2022: landlord curious and now thinks it’s been a long time and thinks it’s time for an update as it has really been a long time.

2022: So chase the licence.

Council response is the licence has not been processed, please reapply using new website and we will refund the application fee.

Strange! He thinks.

He seeks advice.

He questions this logic as the new application will negate the old application and put the landlord at risk of enforcement – civil penalties and then rent repayment orders, and he asks the council to please process old licence for his protection.

COUNCIL response:

At the end of 2020 the scheme ended and as we had not issued the licence we then could not.

The new scheme came in March 2021 and the landlord has been unlicensed since then and should apply and he is at risk of enforcement and rent repayment orders.

The Defence by council, is to state that it is the landlord’s duty to know.

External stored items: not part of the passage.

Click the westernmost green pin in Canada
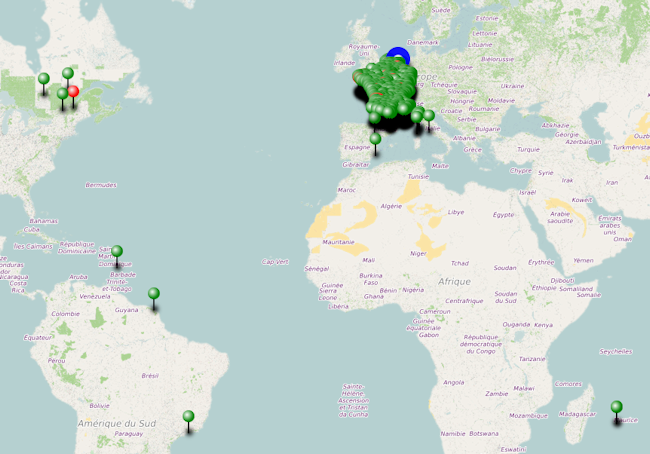The image size is (650, 454). pyautogui.click(x=44, y=79)
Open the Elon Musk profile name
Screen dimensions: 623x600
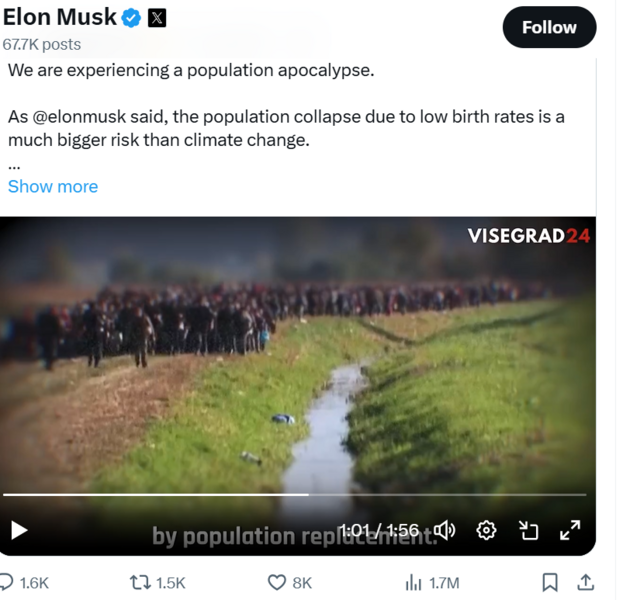(58, 17)
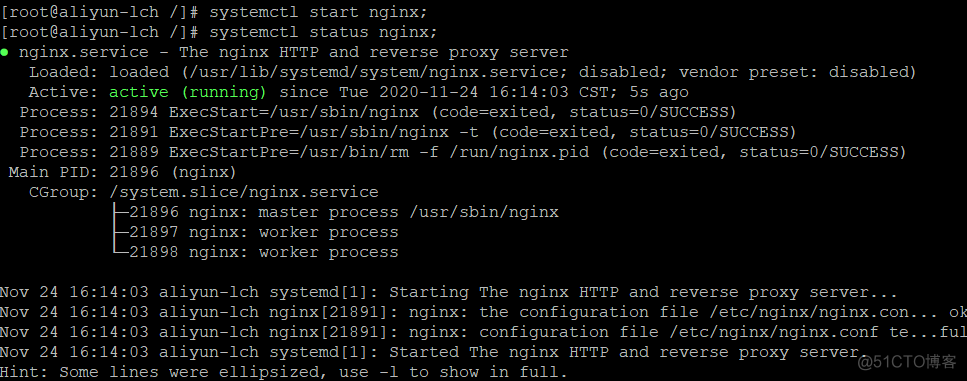Click the 51CTO blog watermark
This screenshot has height=381, width=967.
[x=908, y=362]
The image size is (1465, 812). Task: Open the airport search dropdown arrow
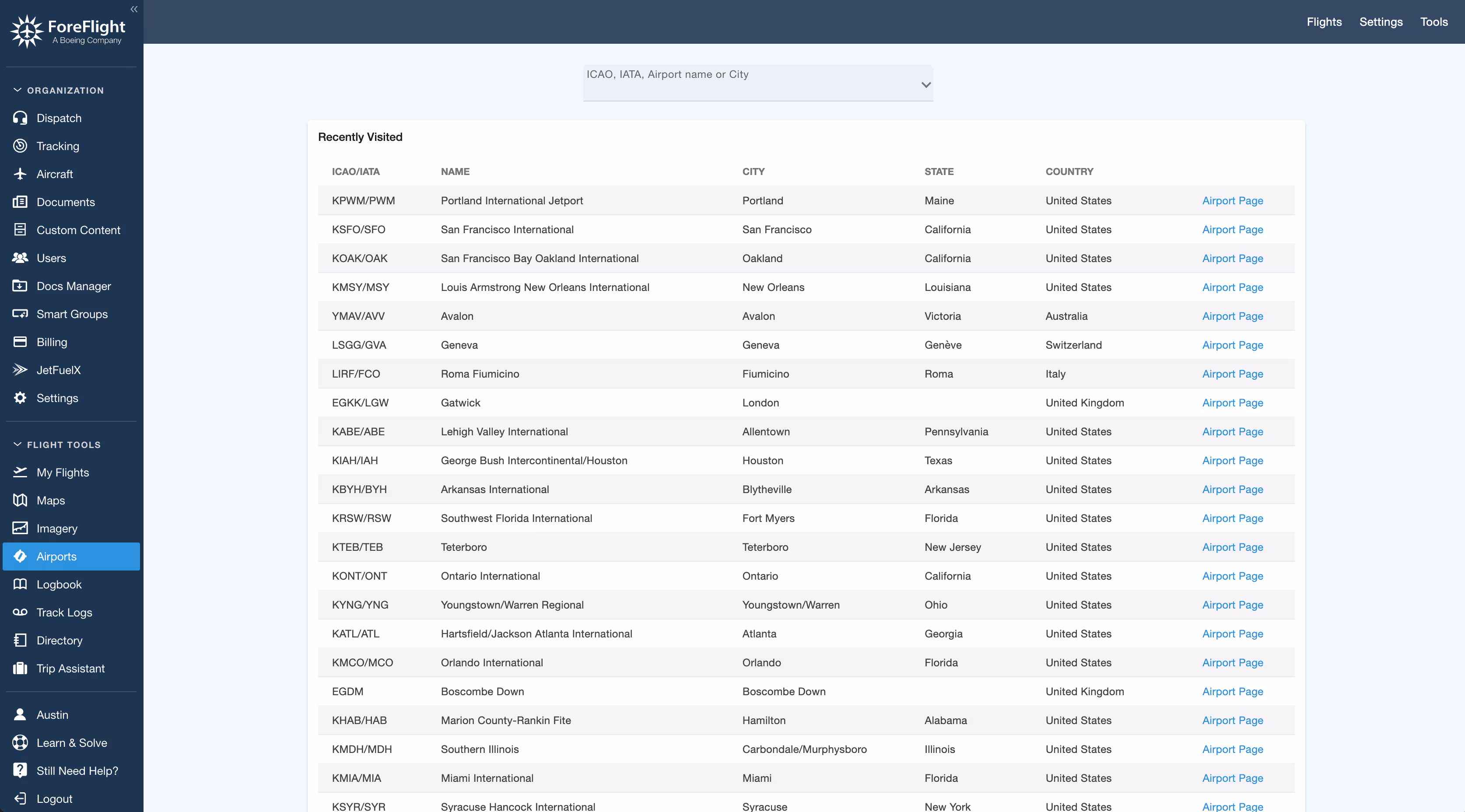925,85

Funny that they didn’t feel it their duty to let all the unprocessed applicants know.

Any tribunal judge would expect to judge reasonable excuse.  It needs to be tested and our team is ready to do so.

They also would be foolish to award a rent repayment order. We are ready to test this too.

If you have made a Selective Licence Application or Additional HMO Licence Application, and you are still waiting for a response from more than 6 months ago, check your scheme didn’t finish and start again.

If it did,

Before you call the council or do anything seek legal advice. 

You may want to let things sleep whilst you get everything in order.

You will need that reasonable excuse to be strong, don’t weaken it by speaking to the council and unwittingly self-incriminating.

Ayway, the law on this is clear at Section 64 of the Housing Act 2004 where it states: 

64 Grant or refusal of licence

(1) Where an application in respect of an HMO is made to the local housing authority under section 63, the authority must either—

(a) grant a licence in accordance with subsection (2), or

(b) refuse to grant a licence.

Step by step you can beat this unfortunate entrapment that inadvertently has come about.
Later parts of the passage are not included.